There was a time before the mother tongues, the sacred languages, the great stories and our indigenous wisdom. There was a time before elders, before tradition, before we walked in groups more than three. There was a time when the stories were becoming nothing more than stories. They became fairy tales, mythologies, repetitions of phrase. There was a time when we met so many other traditions, so many other stories, that we began to drown in gods and goddesses, and so we made One, or none, Emptiness or Self. If you believe your wisdom is or was the wisdom, if you think we have gone off track, or that we were off track, then you have lost your faith in Being being what it will. Your wisdom, whichever one it is, will come and go, like all wisdoms, all seasons, all beings must do. And yet we need our elders, because something does remain.
That something that continues, its Being gets forgotten when we point our fingers at the humans. Not these humans, but those humans over there. It is not just the humans who have lost their way. Our indigenous elders would also tell us we have forgotten Sacred Corn and Maestro Tobacco. They would tell us that we have taken advantage of their power in our thirst to power, but maybe Corn and Tobacco have forgotten themselves. There are no relationships that go one way. We have not overpowered Corn, but fallen into unhealthy partnership. As we have disassociated from our bodies and the Earth, so has Corn. Corn has forgotten from where it came, and in its own lust for pleasure, power, and individual freedom it has become the syrup that runs through our veins. The same is true of Coca, Tobacco, and of all the sacred plant-etary beings that became so close to the human beings. It is not human beings that have invited this devastating plague upon the planet. It is the earth beings, the ones that dared to dream. They, we, have gotten lost, but have not fallen off the path. Getting lost has always been the only way. There is nothing but the path.

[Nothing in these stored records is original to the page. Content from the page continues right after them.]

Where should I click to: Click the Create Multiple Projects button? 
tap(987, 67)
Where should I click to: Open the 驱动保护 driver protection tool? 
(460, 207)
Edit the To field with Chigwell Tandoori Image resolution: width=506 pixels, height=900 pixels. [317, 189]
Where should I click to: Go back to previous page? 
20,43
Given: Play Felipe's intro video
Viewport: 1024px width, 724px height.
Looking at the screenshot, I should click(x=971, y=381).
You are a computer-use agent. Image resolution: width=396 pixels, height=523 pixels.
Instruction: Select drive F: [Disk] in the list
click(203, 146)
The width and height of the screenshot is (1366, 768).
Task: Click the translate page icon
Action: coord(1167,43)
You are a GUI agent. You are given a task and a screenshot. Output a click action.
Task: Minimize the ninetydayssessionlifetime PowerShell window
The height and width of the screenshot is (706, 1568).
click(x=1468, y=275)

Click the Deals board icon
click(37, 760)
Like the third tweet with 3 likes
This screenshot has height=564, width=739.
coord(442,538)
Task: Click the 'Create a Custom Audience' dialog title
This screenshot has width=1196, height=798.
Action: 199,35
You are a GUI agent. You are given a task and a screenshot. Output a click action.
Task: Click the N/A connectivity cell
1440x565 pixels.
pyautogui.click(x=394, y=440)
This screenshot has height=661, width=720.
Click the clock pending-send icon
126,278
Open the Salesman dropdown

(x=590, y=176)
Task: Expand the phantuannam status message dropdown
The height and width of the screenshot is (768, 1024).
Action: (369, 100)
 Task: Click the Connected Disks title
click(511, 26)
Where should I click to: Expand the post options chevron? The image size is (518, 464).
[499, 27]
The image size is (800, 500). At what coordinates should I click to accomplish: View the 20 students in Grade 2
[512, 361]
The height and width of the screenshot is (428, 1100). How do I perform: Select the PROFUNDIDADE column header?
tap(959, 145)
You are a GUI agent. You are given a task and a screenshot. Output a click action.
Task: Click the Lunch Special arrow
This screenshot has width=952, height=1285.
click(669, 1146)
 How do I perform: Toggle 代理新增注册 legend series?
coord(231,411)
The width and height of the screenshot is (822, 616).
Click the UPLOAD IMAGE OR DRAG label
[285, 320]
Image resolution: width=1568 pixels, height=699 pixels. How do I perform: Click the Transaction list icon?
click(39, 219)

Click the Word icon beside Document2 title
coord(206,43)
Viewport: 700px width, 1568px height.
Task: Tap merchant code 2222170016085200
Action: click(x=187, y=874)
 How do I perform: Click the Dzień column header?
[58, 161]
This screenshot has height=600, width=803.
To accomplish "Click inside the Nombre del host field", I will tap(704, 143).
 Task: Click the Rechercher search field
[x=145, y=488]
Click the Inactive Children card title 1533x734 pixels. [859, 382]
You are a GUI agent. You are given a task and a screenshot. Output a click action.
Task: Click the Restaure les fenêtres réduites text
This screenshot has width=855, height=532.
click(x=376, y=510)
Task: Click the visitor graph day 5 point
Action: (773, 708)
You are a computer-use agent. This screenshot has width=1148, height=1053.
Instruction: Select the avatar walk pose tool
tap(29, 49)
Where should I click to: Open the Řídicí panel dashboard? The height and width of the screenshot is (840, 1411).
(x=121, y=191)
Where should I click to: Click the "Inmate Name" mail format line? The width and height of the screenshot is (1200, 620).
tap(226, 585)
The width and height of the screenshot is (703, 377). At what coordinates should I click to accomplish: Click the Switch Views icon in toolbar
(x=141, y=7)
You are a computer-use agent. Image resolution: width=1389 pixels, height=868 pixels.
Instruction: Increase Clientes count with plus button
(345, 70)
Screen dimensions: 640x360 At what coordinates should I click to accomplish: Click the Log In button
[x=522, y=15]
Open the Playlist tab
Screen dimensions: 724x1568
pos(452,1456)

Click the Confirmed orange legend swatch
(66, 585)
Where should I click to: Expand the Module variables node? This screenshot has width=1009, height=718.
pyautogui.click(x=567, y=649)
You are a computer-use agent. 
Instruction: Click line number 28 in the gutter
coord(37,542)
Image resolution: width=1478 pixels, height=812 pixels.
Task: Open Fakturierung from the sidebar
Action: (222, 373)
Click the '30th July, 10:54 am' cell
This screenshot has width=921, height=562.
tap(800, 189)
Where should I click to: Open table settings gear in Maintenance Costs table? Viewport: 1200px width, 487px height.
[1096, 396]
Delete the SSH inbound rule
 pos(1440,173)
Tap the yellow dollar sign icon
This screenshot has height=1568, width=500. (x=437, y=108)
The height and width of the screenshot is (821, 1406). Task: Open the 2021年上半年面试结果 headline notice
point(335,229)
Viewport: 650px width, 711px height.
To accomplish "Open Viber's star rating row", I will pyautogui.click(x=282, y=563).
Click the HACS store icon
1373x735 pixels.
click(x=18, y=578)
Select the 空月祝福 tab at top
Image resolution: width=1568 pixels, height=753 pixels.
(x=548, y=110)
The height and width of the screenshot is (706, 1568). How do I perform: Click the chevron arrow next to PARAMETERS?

We are in it together, as we all forget ourselves, lost in teenage obsessions and addictions. We objectify each other, lusting rather than reciprocating, becoming crack-heads and crack, alcoholics and alcohol, smokers and cigarettes. As we become a world full of diabetics and corn syrup we become unhinged from reality. We wander in rarified worlds of uninitiated not yet adult video games, iphones, smart phones, and pda’s. We are lost, but we are not alone. The earth beings have found the freedom of adolescence, and need to be initiated. We need our elders, and our adults, but ones that understand what has happened. Our indigenous wisdom, our nomadic wisdom, our feminine wisdom, our animal and plant wisdoms, none are lost, only forgotten.
What you have in your hand is a prayer. It is a prayer to all the earth beings, the other beings and to you. It is a prayer that we find our wisdom, both new and old. It is a prayer to our elders, our adults and our children. It is prayer above all to the beings of the in between, the teenage beings. It is a prayer that we hear their raucous laughter and that we pay attention so that we might become a world in which they can become adults.